EXERCISE DETAILS:
Edit the records below by changing "Launch" to "Open" throughout, keeping every other word unchanged. Leave the pictures out of your answer.

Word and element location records
==================================================

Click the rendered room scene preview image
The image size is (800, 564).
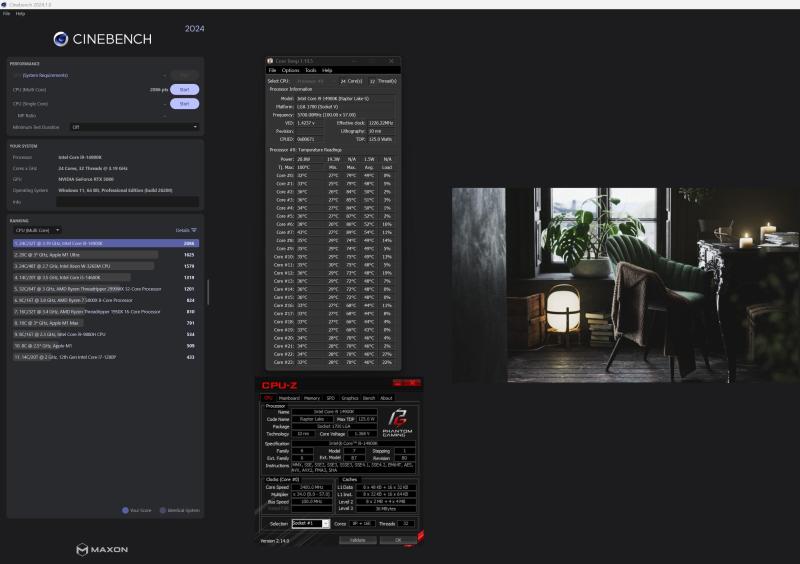[625, 284]
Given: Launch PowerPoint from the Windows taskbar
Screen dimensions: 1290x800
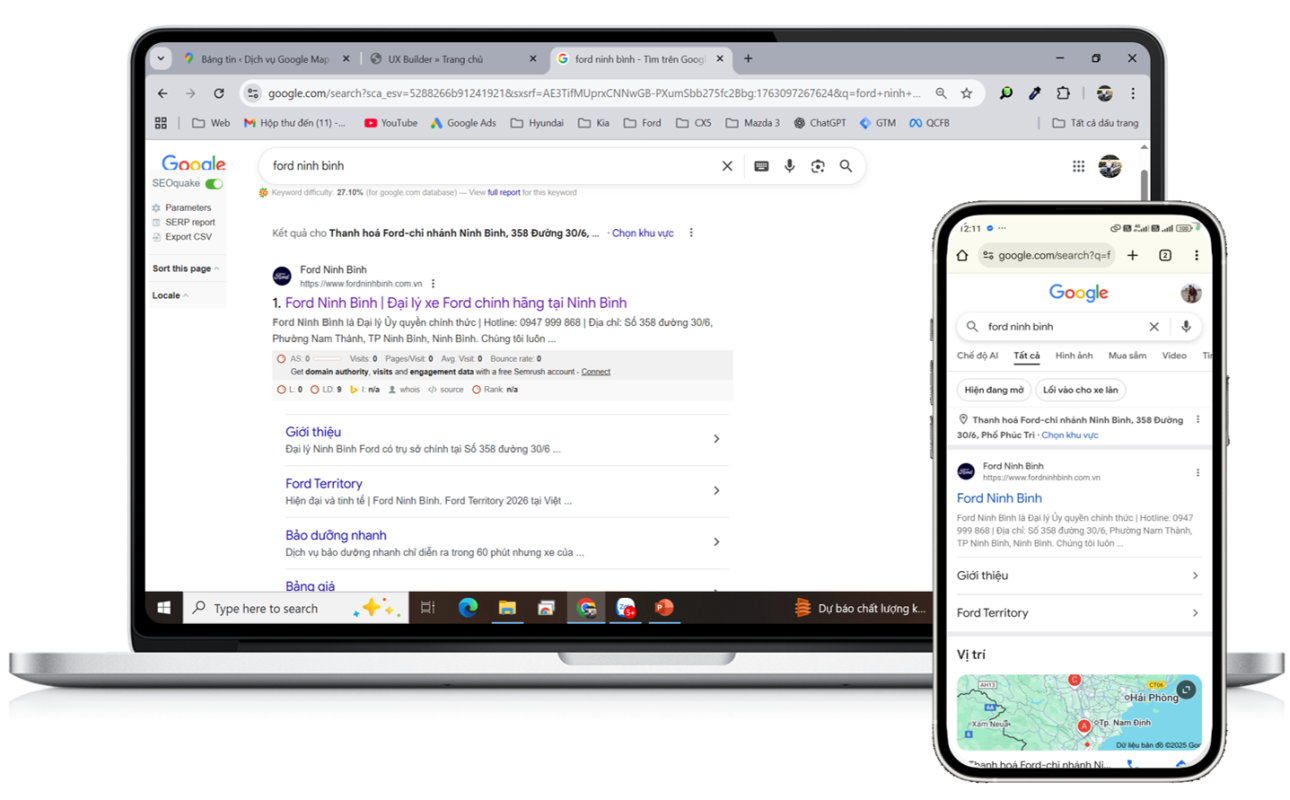Looking at the screenshot, I should [664, 608].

==================================================

ANSWER:
Click the rendered room scene preview image
The image size is (800, 564).
[625, 284]
Given: Open PowerPoint from the Windows taskbar
Screen dimensions: 1290x800
Looking at the screenshot, I should [664, 608].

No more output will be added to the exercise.